After I graduated college, years before my daughter was born, I moved across the country to explore and find a job where I could work and gain experience professionally. Ironically, I found work in a nonprofit, anti-violence organization where I learned about violence in relationships, the effects on children who witness abuse, and addictions — I had dealt with anxiety issues, and my brother struggled with an addiction for years. I found myself helping people whose upbringing and experiences resembled mine, and through this work I developed an understanding of healthy relationships, communication and built my own confidence and self-esteem. When my daughter was born, I was home alone with her all day and night while my partner worked doubles. With extra time to think and too much time alone, my thoughts started to become toxic. This led me to start feeling angry over some of my childhood experiences. I started to realize I had been distracting myself from dealing with my issues by overworking. Once I went back to work I realized I had constantly been triggered by some of the people I was trying to help. Trying to balance motherhood and work in these circumstances eventually led to my being laid off so I could start to heal.
I was the first of my friends to cross over to the other side into parenthood. When visiting with them I kept my inner turmoil to myself, as I didn’t want to freak them out. My daughter’s schedule was a mess: we were typically up throughout the night and slept throughout the day. I was nervous around other moms I knew. While I had my own issues, so did they. I started to feel a loneliness I had never known before. It was crippling and had a terrible effect on my self-esteem. I felt depressed and guilty over feeling like I couldn’t trust my own family anymore. I contacted a therapist where I could sort through my past and start to work on rebuilding my confidence.

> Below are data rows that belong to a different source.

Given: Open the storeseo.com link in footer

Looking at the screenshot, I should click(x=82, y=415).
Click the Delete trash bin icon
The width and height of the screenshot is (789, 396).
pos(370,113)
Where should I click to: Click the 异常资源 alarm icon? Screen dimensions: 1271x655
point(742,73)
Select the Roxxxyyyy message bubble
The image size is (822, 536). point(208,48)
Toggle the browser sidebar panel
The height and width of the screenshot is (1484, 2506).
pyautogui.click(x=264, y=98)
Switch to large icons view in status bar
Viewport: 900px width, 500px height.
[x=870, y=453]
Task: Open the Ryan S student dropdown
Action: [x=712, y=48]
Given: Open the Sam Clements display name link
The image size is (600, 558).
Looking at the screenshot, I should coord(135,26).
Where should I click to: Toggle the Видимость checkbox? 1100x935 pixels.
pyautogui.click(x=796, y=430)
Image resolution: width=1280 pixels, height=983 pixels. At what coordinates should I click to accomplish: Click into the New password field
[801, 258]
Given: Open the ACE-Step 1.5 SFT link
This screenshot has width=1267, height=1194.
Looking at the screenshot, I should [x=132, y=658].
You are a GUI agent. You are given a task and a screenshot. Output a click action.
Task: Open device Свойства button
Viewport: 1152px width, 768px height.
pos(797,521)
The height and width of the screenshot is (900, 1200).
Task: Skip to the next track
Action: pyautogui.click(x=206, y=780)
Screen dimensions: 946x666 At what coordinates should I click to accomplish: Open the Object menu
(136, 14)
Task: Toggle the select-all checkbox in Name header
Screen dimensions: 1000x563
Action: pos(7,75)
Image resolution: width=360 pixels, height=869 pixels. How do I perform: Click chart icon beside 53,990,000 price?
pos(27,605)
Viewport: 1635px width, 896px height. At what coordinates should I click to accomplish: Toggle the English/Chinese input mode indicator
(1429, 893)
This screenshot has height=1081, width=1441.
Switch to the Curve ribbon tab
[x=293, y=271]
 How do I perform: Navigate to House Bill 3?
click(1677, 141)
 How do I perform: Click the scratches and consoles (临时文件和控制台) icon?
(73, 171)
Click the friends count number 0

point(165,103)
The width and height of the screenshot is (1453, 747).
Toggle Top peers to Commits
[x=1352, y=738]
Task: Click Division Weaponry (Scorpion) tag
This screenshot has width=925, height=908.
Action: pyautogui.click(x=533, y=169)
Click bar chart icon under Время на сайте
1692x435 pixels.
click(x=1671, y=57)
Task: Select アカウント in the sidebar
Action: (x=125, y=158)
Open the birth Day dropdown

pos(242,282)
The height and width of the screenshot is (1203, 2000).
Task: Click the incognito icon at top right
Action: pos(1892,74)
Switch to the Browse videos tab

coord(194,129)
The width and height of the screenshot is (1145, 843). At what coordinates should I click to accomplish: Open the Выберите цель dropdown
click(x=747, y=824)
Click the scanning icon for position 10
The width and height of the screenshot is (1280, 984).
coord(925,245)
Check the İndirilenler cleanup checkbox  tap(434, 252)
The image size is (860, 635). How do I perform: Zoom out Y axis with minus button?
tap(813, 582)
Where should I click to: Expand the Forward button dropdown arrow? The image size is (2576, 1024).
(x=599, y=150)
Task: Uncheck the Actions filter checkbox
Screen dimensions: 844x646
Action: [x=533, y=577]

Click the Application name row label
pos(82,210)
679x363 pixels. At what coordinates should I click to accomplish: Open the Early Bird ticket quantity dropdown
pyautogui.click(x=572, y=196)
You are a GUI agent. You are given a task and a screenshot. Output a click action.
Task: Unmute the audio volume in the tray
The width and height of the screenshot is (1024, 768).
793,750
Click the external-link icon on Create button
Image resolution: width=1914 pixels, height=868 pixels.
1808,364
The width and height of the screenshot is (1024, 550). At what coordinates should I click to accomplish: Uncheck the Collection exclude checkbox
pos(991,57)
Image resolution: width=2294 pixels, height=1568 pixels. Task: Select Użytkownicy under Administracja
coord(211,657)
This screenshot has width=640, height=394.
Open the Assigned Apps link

I worked with a woman who once said she didn’t realize just how important her women friends were until she became a mom. After I started to talk to my own mom less, and started to connect with some new mom friends, I realized that we all go through a crazy time once we experience the trauma of realizing what parenting is all about and the overwhelming love that comes with it. Most of us are going through something hard, whether it’s a shitty dad who doesn’t do his part, a child born with health issues, the loss of a child, or post-partum depression.
Most parents try really hard in the face of adversity to create a different life for their children. For my parents, it was staying out of poverty by working hard; for my dad’s parents it was moving to a new country to escape famine and war; for my mom’s mom it was leaving an abusive husband and his income so she and her children could feel safe. I don’t begrudge my parents for the way they raised me, but I know I have healing to do in the way of building my confidence and taking care of my anxieties, so I can be a better mom. So she won’t have to struggle in the same ways I did.
Parenting seems to be about a love so overwhelming that you’re bound to make mistakes along the way. I’m sure I will make mistakes, but through it all, I want my child to feel loved and respected. My hope is she will grow up to feel safe and able to make connections in the world, so that when she finds herself struggling, she is self-compassionate and has support from others. Even if what she’s struggling with is anger at me about the way I raised her.
This post first appeared on Ravishly.